As rural wells and dams dry up, Indian farmers in the state of Marathwada alone are committing suicide at the rate of almost 1,000 per year.

Such desperation is creating a flood of climate refugees; a study reported by Vice projects 1.5 billion migrants by 2050 with no place to go. More than 100,000 Guatemalans migrated just in 2018 because of food insecurity, according to NBC News.

Conflicts over water, especially in the Middle East and South Asia, will worsen. Even in the U.S., the Great Lakes Compact was created by the states/provinces around the Great Lakes to control proposed irrigation pipelines to the plains states which are faced with the eventual depletion of the Ogallala Aquifer, their principal water supply, which is dropping 325 billion gallons per year.

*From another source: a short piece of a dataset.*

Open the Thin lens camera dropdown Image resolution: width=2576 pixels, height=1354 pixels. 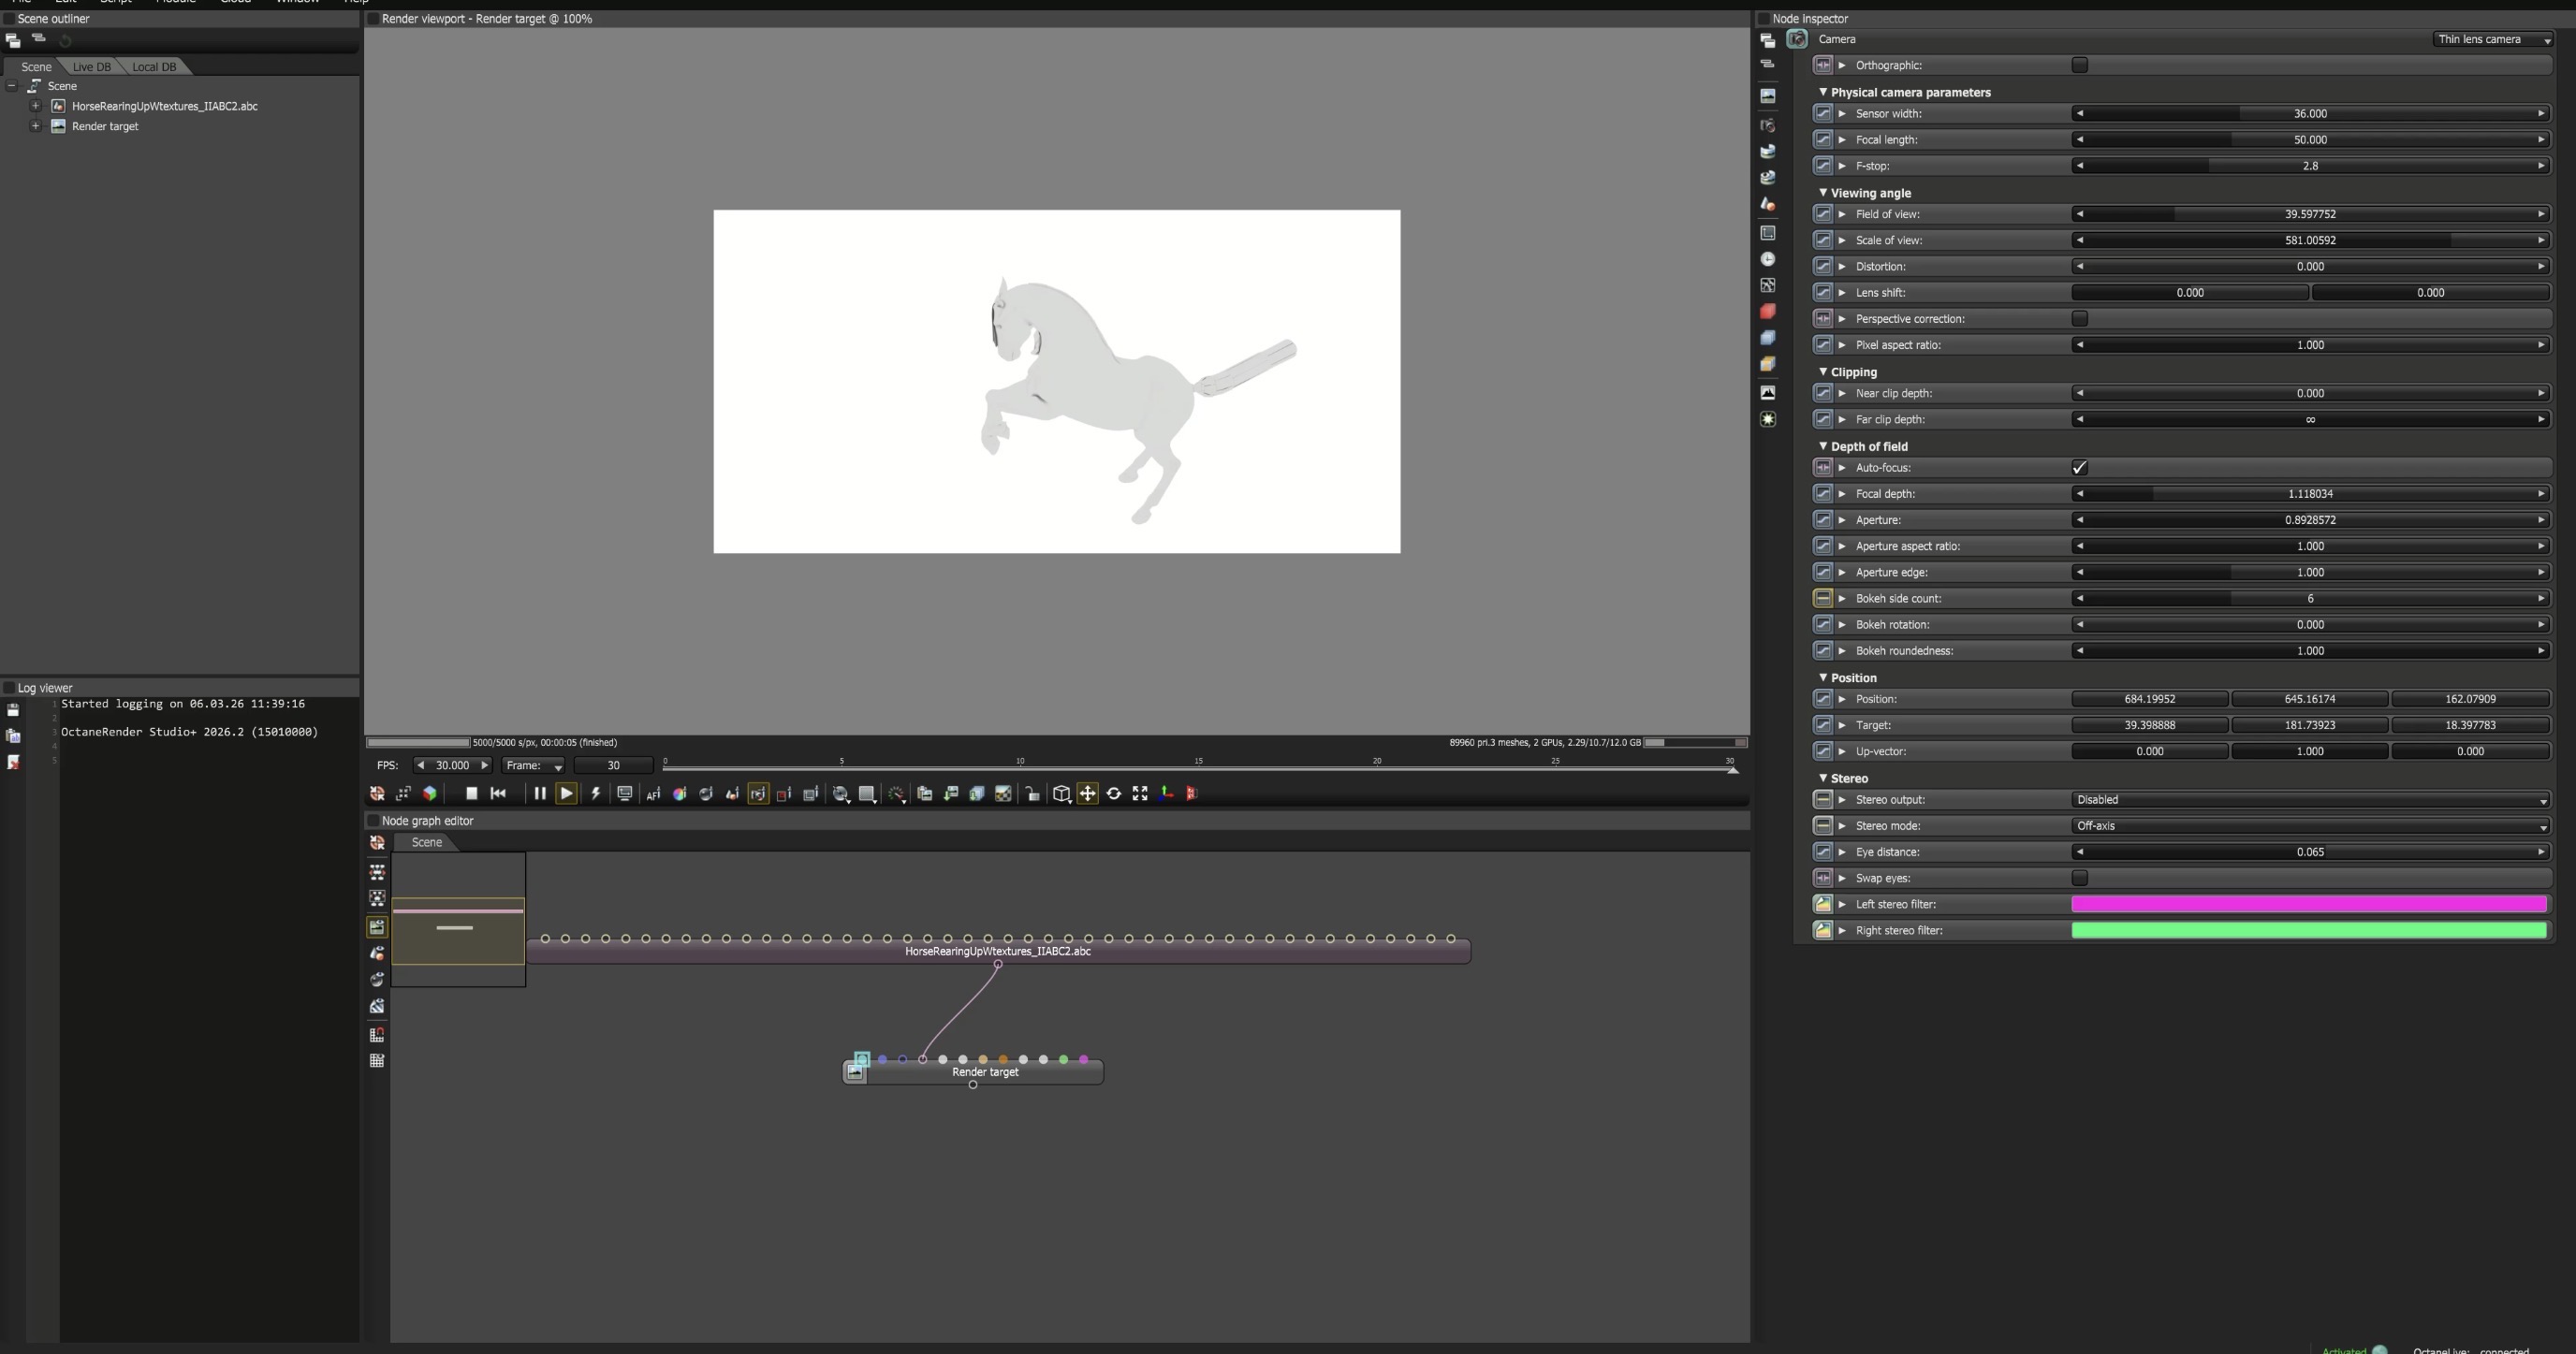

The average temperature in U.S. cities will rise 9 degrees and close to 12 degress in Fairbanks by the end of the century, compared to 1960-1990, according to University of Maryland researchers.

Warmer winters mean that some diseases and insect pests like carpenter ants and pine beetles are not killed off by the cold, and that some fruit and nut trees don’t have the cooler winter they need to trigger pollen production in the spring.

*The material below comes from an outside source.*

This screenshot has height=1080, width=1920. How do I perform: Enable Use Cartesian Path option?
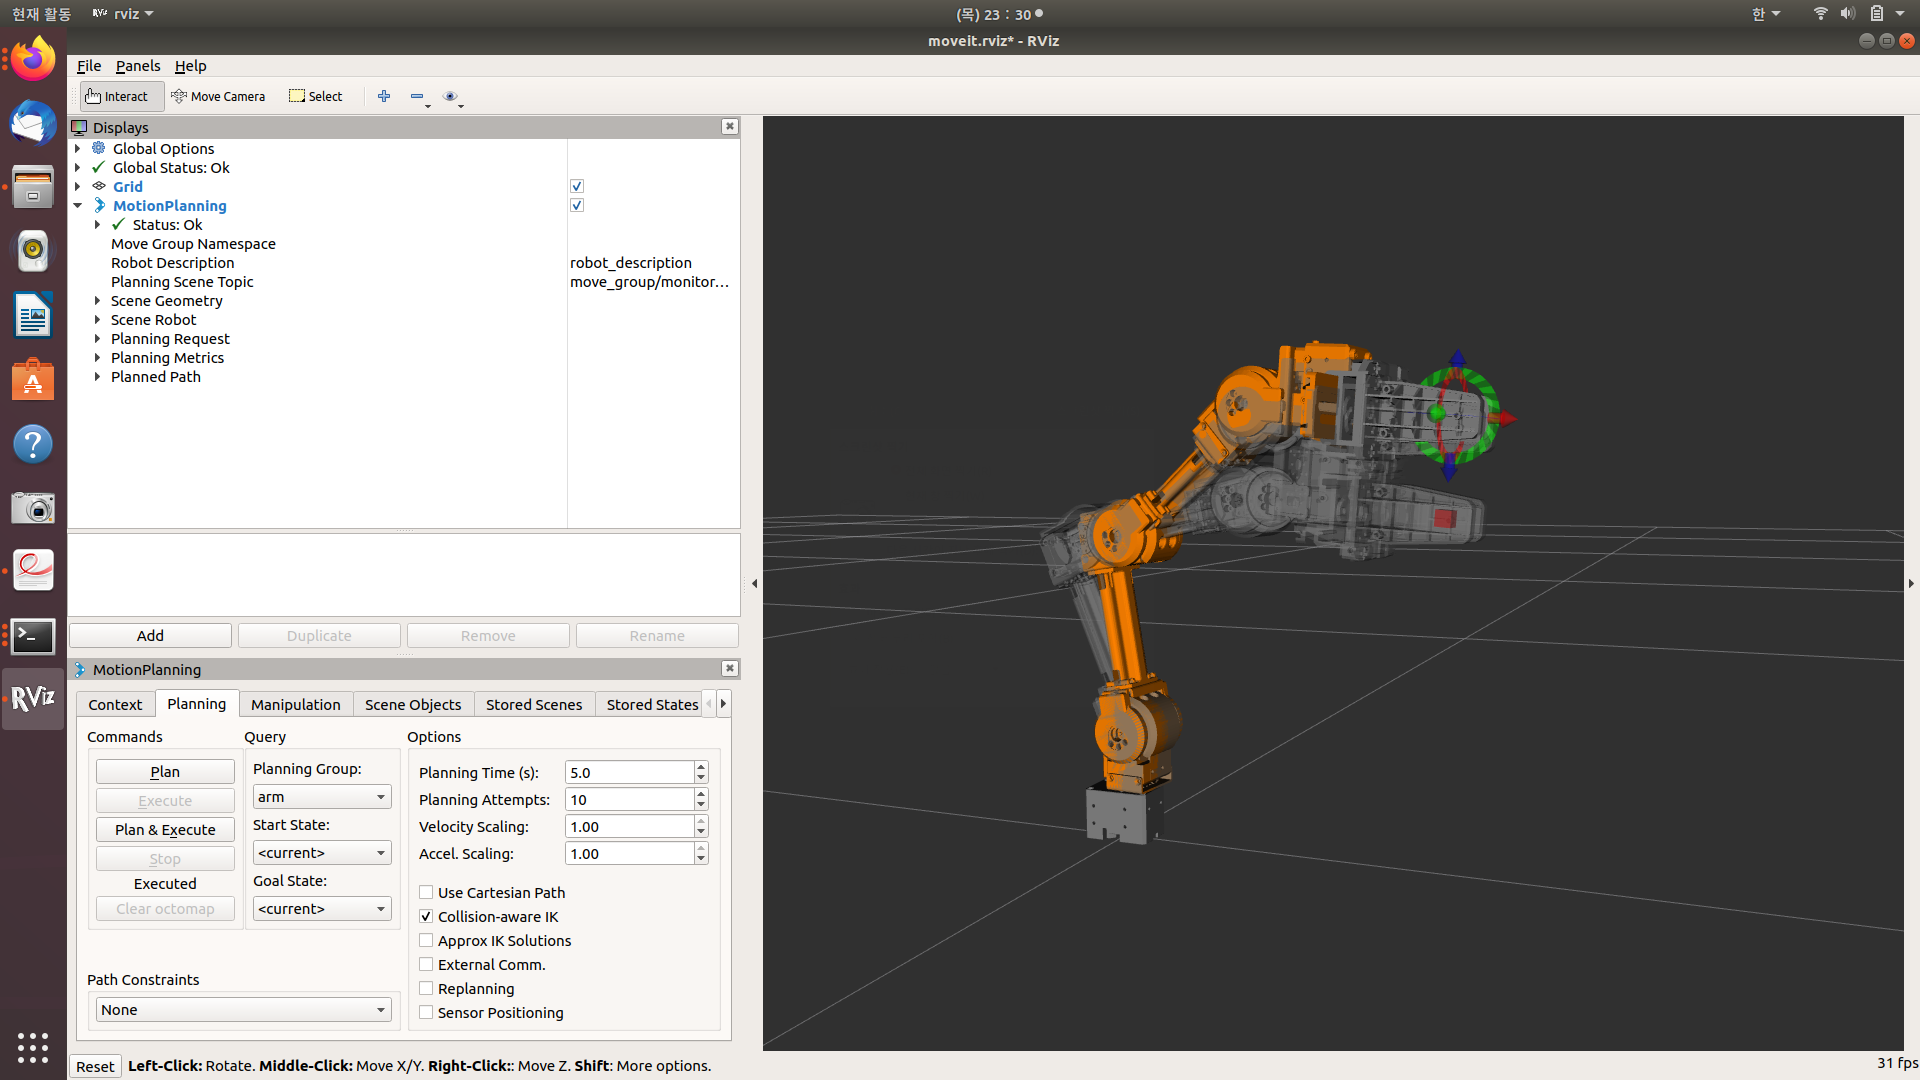click(x=427, y=893)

The Trump administration is actively opposing efforts to combat climate change. It has repealed 84 environmental rules so far and decreed that the U.S. will leave the Paris Climate Accord.

Trump has directed the reversal of the mileage efficiency and emission standards that California negotiated with several car companies and revoked Obama’s Clean Power Plan, which regulated carbon dioxide emissions from fossil fuel plants.

He has promoted oil drilling on public lands previously designated as national monuments, and in the Arctic National Wildlife Refuge, and opened virtually all coastal waters to oil and gas drilling while repealing most drilling safety regulations, virtually assuring another Deepwater Horizon disaster.

A 2011 EPA study showed that the Clean Air Act amendment of 1990, which cost $65 billion to implement, will save $2 trillion over 30 years in health costs and prevent 160,000 early deaths and 13 million lost work days per year.

So why has Trump declared war on the environment?

Because he is obsessed with overturning Obama’s legacy, indebted to the fossil fuel lobby, and indifferent to the costs.

Tom Maertens held several science and technology positions in the U.S. government, including minister-counselor for Environment, Science, and Technology at the U.S. Embassy in Moscow.